LOL, ok ceej$. I’ll play on your turf.

If you don’t want to define “massive rebuild,” go search Phelan Duke’s year 146 and 147 rosters. Since you’d like to compare, let’s compare the Duke roster Tex inherited with the 3 players I inherited. Let me know which team looks like the better team. Go player by player, I’d like to see your analysis.

(For the record, yes, Tex had to rebuild Duke, in much the same way I had to rebuild UConn in Naismith, A+ teams get beaten down sometimes. The Phelan MSU rebuild is more like my KU rebuild, which was just a complete overhaul after a still fairly high prestige team lost most of its roster through graduation and EE. No less a rebuild, just a very different kind.)
Here we go again. Shoe always has to be right, and if it means moving the goal posts mid discussion then he will do it. This isn't about assessing Duke's roster vs MSU's. This is about you claiming taking over an A+ baseline that slipped to an A is a massive/difficult rebuild. Let's stay on track here Mr. HD. Having an average roster for 1 or 2 seasons while you change offense/defense is hardly a MASSIVE rebuild. Again, every mid major coach is eye rolling you right now. You got the #1 overall PG in your class. I am so sorry you have to go through this very very difficult time. Thoughts and prayers, shoe.
7/9/2021 11:04 PM
Posted by Ceej_Money on 7/9/2021 11:04:00 PM (view original):
Posted by shoe3 on 7/9/2021 8:40:00 PM (view original):
Posted by Ceej_Money on 7/9/2021 6:34:00 PM (view original):
Posted by shoe3 on 7/9/2021 11:40:00 AM (view original):
Posted by Ceej_Money on 7/9/2021 9:56:00 AM (view original):
Posted by shoe3 on 7/7/2021 8:29:00 PM (view original):
D1 recruiting is fine, for the most part. Isn’t what I would have designed, but sure beats what used to exist. D2 and D3 recruiting should be - and mostly are - a function of finding what D1 schools leave on the table, and as power D1 fills up (until November anyway, then we’ll see I guess) we’ll get to see the recruiting game operate more as was designed.

The problem is *certainly* not a lack of recruits, nor a lack of playable recruits. The problem, where it exists, is in the choices that coaches continue to make. That’s not the game’s problem to “fix”. Too many coaches still have the mindset of “my players all must be *this good*” rather than simply trying to adapt to the landscape and compete rationally for good classes year after year. If more coaches spread more effort around more recruits, there would be universally less complaining about a lack of good recruits.

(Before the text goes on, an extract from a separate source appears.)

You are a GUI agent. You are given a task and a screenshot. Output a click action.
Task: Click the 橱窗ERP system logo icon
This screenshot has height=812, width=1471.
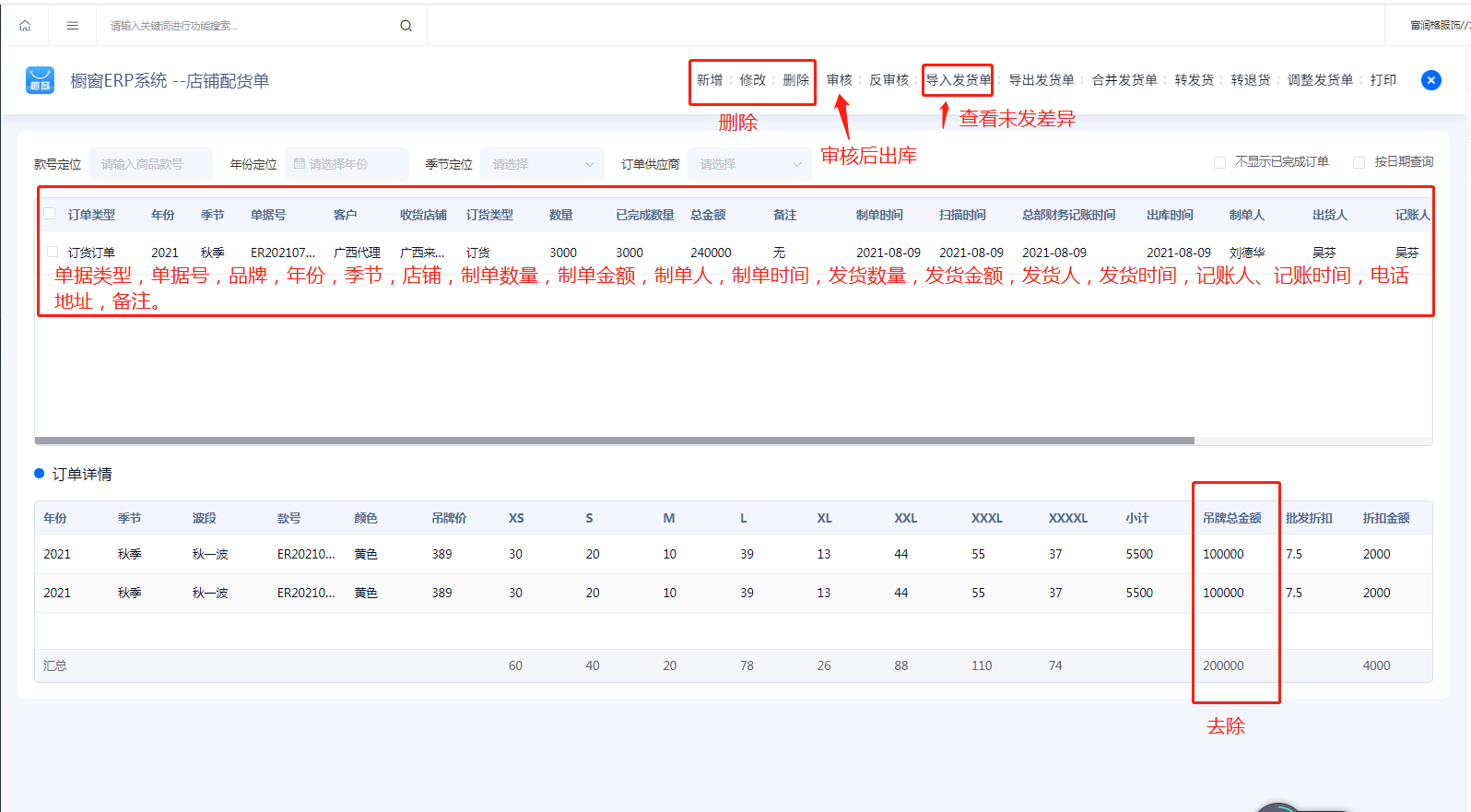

The one kind of valid thing that has always stood out from this post since beta is that taking over a new team is unnecessarily difficult, thanks to not only most good recruits being either off the board or heavily invested in, but the ridiculous “new coach reduction” that most outgoing coaches either don’t understand or completely abuse and manipulate, which prevents new coaches from having any real chance at even competing for most good recruits unless the last coach was *very* thoughtful about how recruiting was done. The fix has always been just add (or reserve) a certain number of “late bloomers” who explode on everyone’s radar after a big final season. I’d say mostly jucos, mostly starting in the 550 OVR rang, with potential ranging from 600-~700. So not superstars, but decent stopgap players that new coaches (and everyone else) can start fresh with in the second session. That would be a worthy and welcome fix, long overdue, really. But it’s really just one season, so the net effect is that it makes coaches think harder about changing jobs, and how much they give up in the short term in that exchange. So not a deal-breaker by any means. While I certainly don’t plan to win in year 1, I’ve never had a problem putting a class together (even massive rebuilds like current Michigan St) that I feel will set me up to be competitive 3-4 seasons down the road, which should be the point*.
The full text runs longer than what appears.